▸ Texte de la page

Parmi les conseils que donne Mlle Le Normand, je remarque celui-ci, qui est fort judicieux : «Il ne faut croire à l'oracle de l'Alectromancie qu'avec une extrême prudence». Je suis bien certain qu'il est plus prudent encore de n'y pas croire du tout.

Cet oracle est plus sûr que celui de Calchas,

et même que ceux de la rue de Tournon, lors même que sa Pythonisse avait employé le grand jeu de soixante-dix-huit tarots, et considéré le Mont-de-Vénus, qui, pour qu'on ne s'y méprenne pas, n'est d'après elle autre chose que «la racine du pouce s'étendant en dessous jusque au poignet»

Malgré la science dont Mlle Le Normand se targuait, elle a commis, comme nous l'avons vu, de graves erreurs sur des faits que les plus profanes connaissent bien, et qui sont faciles à vérifier.

Continuons. En floréal an II ou mai 1794 (car elle fixe nettement ces dates), Marat, Robespierre et Saint-Just vinrent la consulter... Elle avait donc évoqué Marat du fond des enfers, car Mlle de Cordai l'y avait dépêché dix mois auparavant, le 13 juillet 1793 ?

La gravure annoncée comme représentant la main gauche de l'impératrice Joséphine nous peint la droite : ce qui est fort différent et peut en fait de chiromancie exposer aux plus grandes méprises : aussi ne voulons-nous pas perdre un seul instant pour en prévenir le monde ; l'objet en vaut la peine. Laissons le Mont-de-Vénus de Joséphine ; parlons du guerrier qui la fit impératrice.

Mlle Le Normand prétend que l'empereur la consulta en 1807 : elle aurait bien dû l'empêcher de faire ses Folies d'Espagne ; que, dans ce qu'elle appèle ses haltes, elle lui fesait les cartes : révélation bien propre à instruire la postérité, qui l'eût cru occupé de toute autre chose. Pour le coup on voit bien qu'elle était Bourbonnienne à l'excès, car il n'eût tenu qu'à elle de prévenir toutes les fautes qui, ainsi que l'Aquilon, plus puissantes que l'Europe en armes ( comme disaient en avril 1814 nos amis les ennemis), le conduisirent si rapidement à sa perte.

Nous allions oublier de dire que Mlle Le Normand était sûre de l'existence actuelle de ce duc de Normandie, qui cependant mourut en 1795, et «qu'elle professait beaucoup d'estime pour M. Emile de Girardin», qu'afin de ménager la pudeur de sa modestie, elle ne désigne que par ses initiales. Voilà le succès le moins contesté du rédacteur de la Presse.

▸ Consigne donnée 1
Selon le texte sur Mlle Le Normand, en quelle année mourut le duc de Normandie ?
▸ Consigne donnée 2
Réécrivez toutes les lignes des données enregistrées en liste numérotée, sans les lignes vides et sans reprendre les images.

▸ Données enregistrées
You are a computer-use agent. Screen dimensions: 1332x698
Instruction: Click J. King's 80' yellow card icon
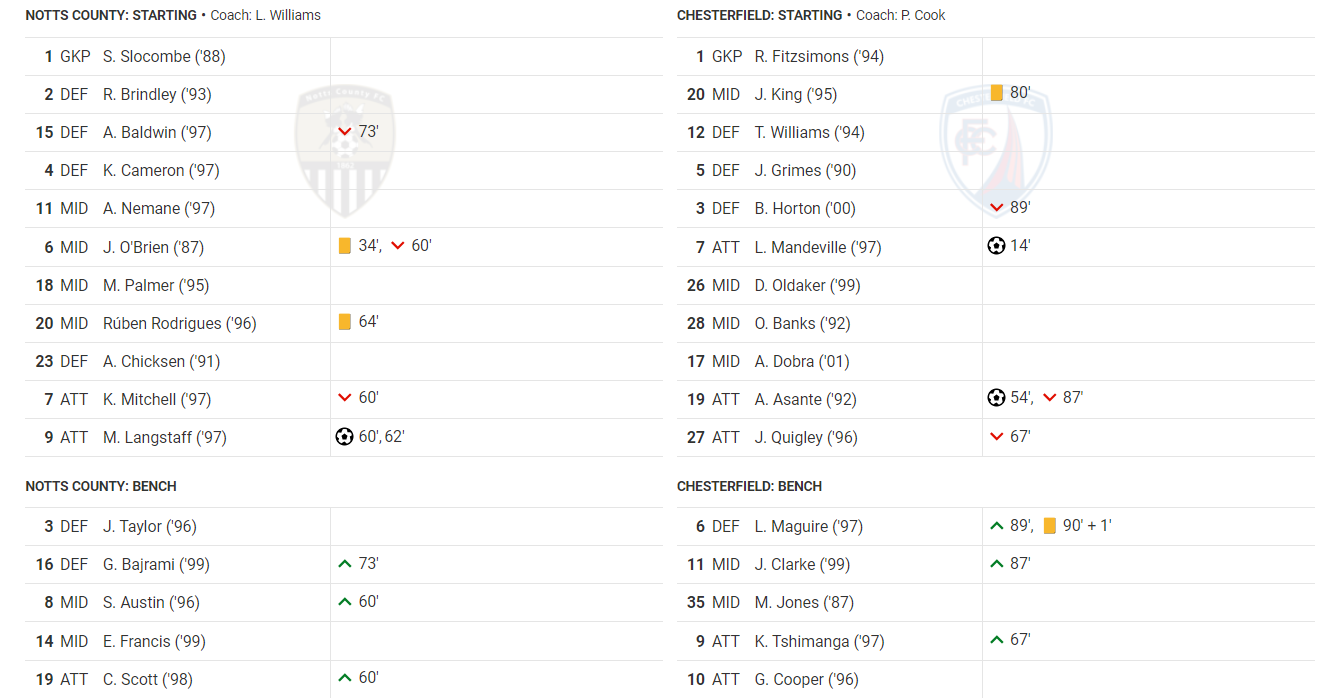pyautogui.click(x=996, y=93)
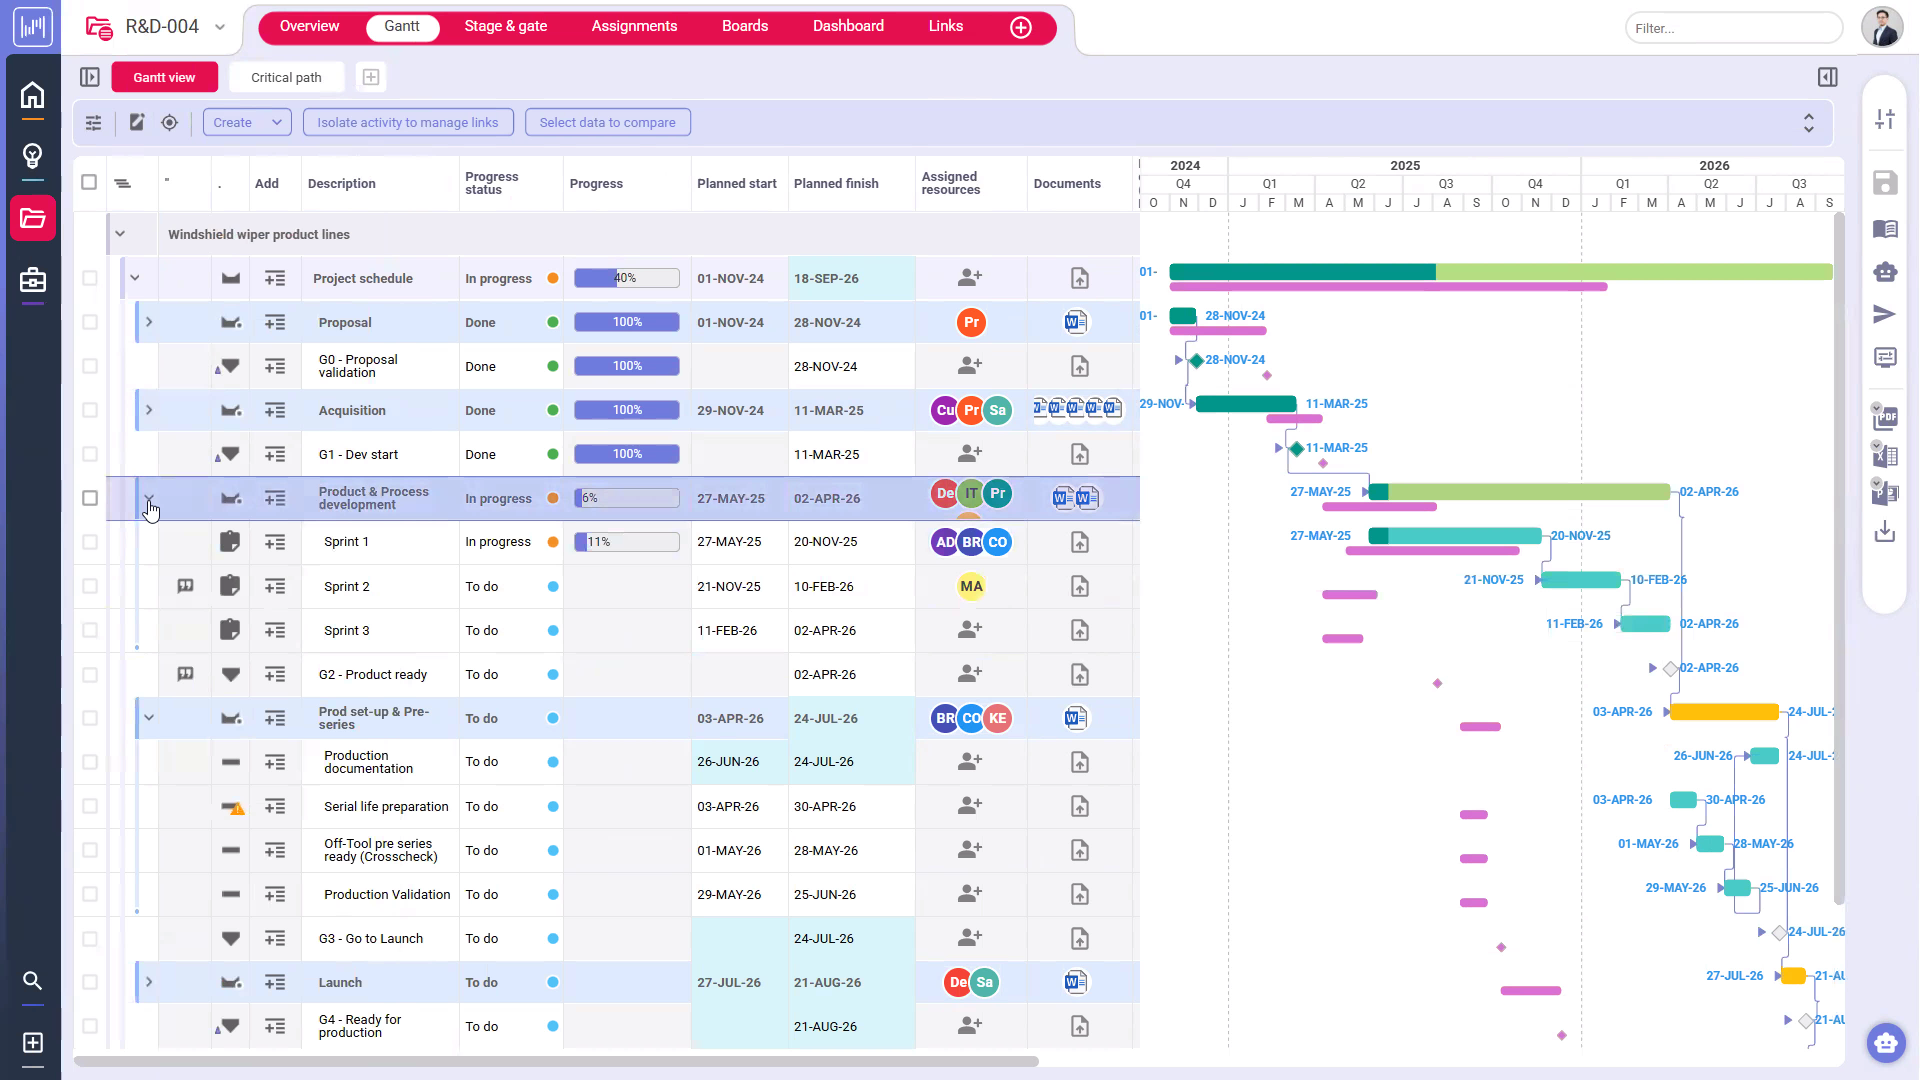Click Isolate activity to manage links

(407, 122)
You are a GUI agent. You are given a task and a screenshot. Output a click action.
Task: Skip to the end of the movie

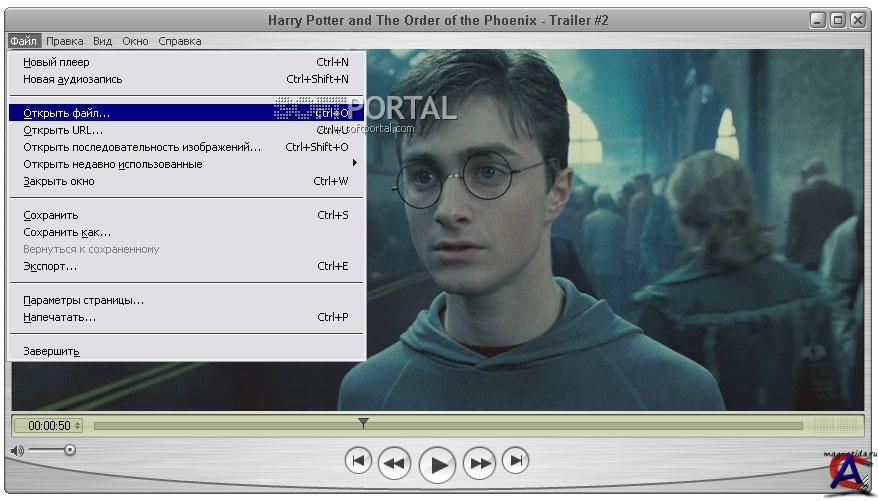pyautogui.click(x=515, y=461)
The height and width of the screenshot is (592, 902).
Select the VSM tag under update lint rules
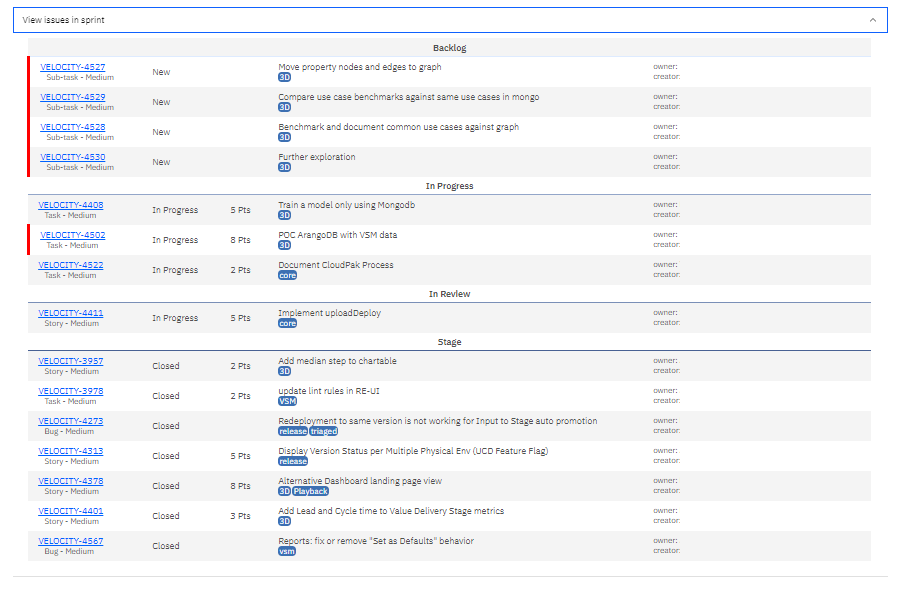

▸ Réponse 1
En 1795.

▸ Réponse 2
1. You are a computer-use agent. Screen dimensions: 1332x698
2. Instruction: Click J. King's 80' yellow card icon
3. pyautogui.click(x=996, y=93)
4. Click Isolate activity to manage links
5. (407, 122)
6. You are a GUI agent. You are given a task and a screenshot. Output a click action.
7. Task: Skip to the end of the movie
8. pyautogui.click(x=515, y=461)
9. The height and width of the screenshot is (592, 902).
10. Select the VSM tag under update lint rules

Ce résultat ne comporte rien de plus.